17 thoughts on “De Monday Papers

  1. Brother Barnabas

    totally disengenuous headline from The Times – “referendum riots”. How was that a riot?

  2. Wedduck

    Those headlines are warped. No wonder print media is dying. Hundreds were injured when Spanish State police went on rampage.

  3. Michael H

    Financial times headline is nearest the truth out of the lot.
    Looking forward to hearing our spineless government’s reaction tomorrow.

  4. I.P.

    Spain. It’s where my holidays is.

    Mexico had an earthquake.

    Apparently.

    Or was that a dream?

  5. martco

    preliminary counts showing 90% in favour of independence

    those newspaper headlines are very odd indeed…the TV coverage has been fairly straight up in fairness, I guess it’s hard to spin live television

    1. Rob_G

      The side who opposed holding referendum boycotted the vote, as they did last time. It will be interesting to see what the turn out is in the end.

      1. Brother Barnabas

        Polls indicated around 80% support for holding the referendum. Even those opposed to independence were, for the most part, in favour of the vote.

——

-- Given instruction --
Resume the reader comment thread above about the Monday newspaper headlines, adding new comments after the last one shown.

-- Supplied entries --
——

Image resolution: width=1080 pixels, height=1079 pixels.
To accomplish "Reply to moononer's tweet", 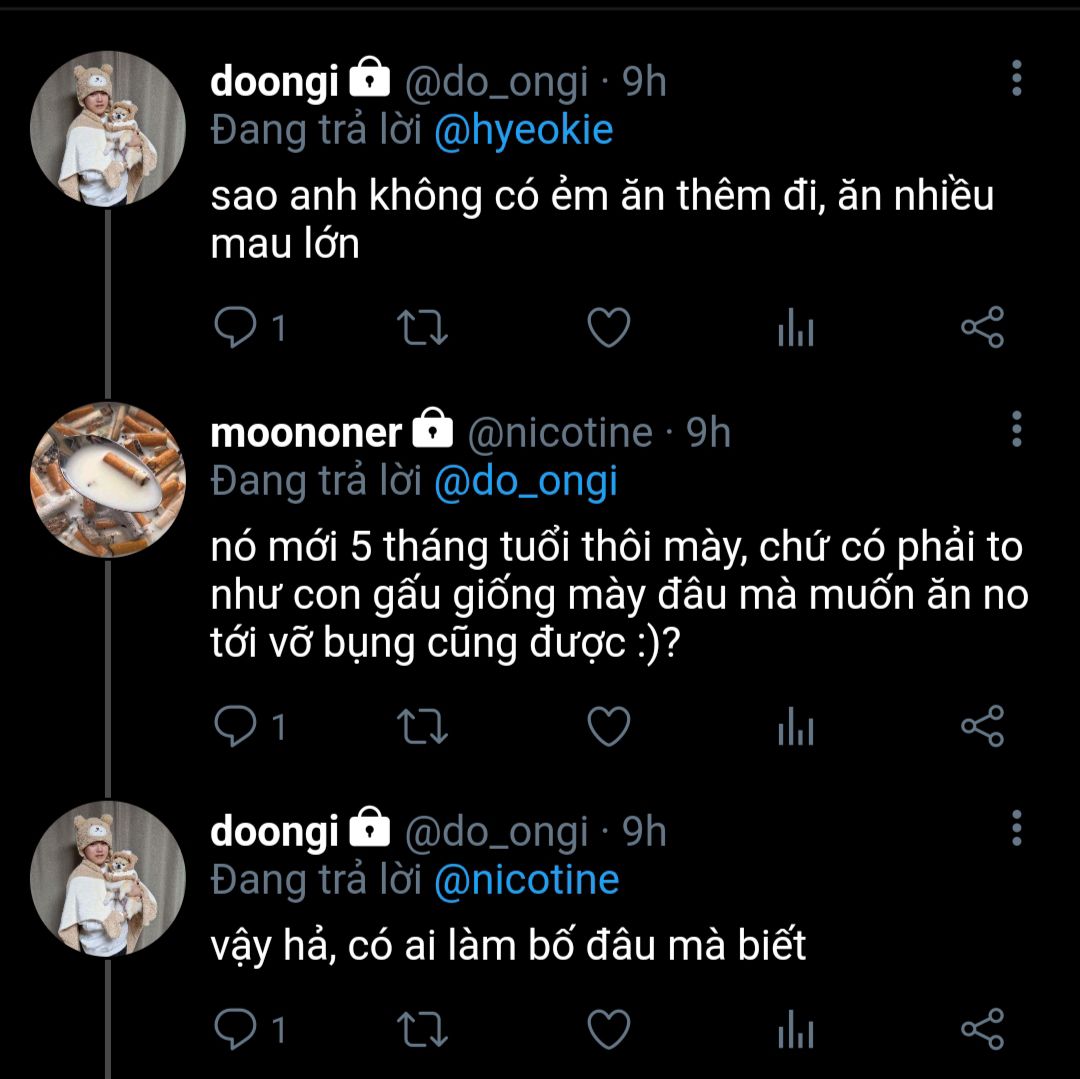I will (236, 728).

——

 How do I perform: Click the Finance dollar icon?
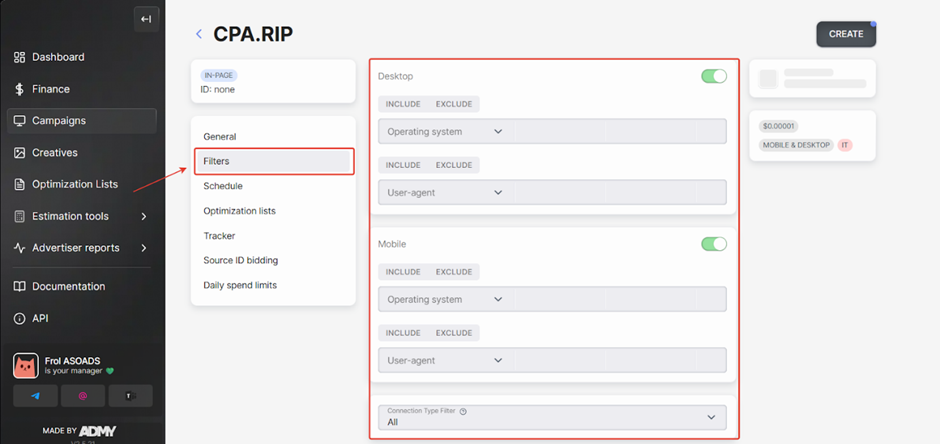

——

-- Exercise response --
        No democratic government would oppose a vote, would it?

        1. Brother Barnabas

          42% in terms of votes recorded. Thousands were prevented from voting, thousands more were obstructed en route, thousands more were likely intimidated or freaked out so just stayed at home. And hundreds of thousands of ballot papers were taken by the police.

          So the 42% means very little. If anything, it’s a surprisingly high number.

    1. Amorphous Kerry Blob

      The left hand is in the cast but, if I’ve interpreted the ‘highlighting circle’ in the video correctly, the right hand is the one being (allegedly) broken in the footage.

      1. Brother Barnabas

        The left hand is brought together with the red hand in the highlighting circle within less than a second.

        Are you denying there was brutality?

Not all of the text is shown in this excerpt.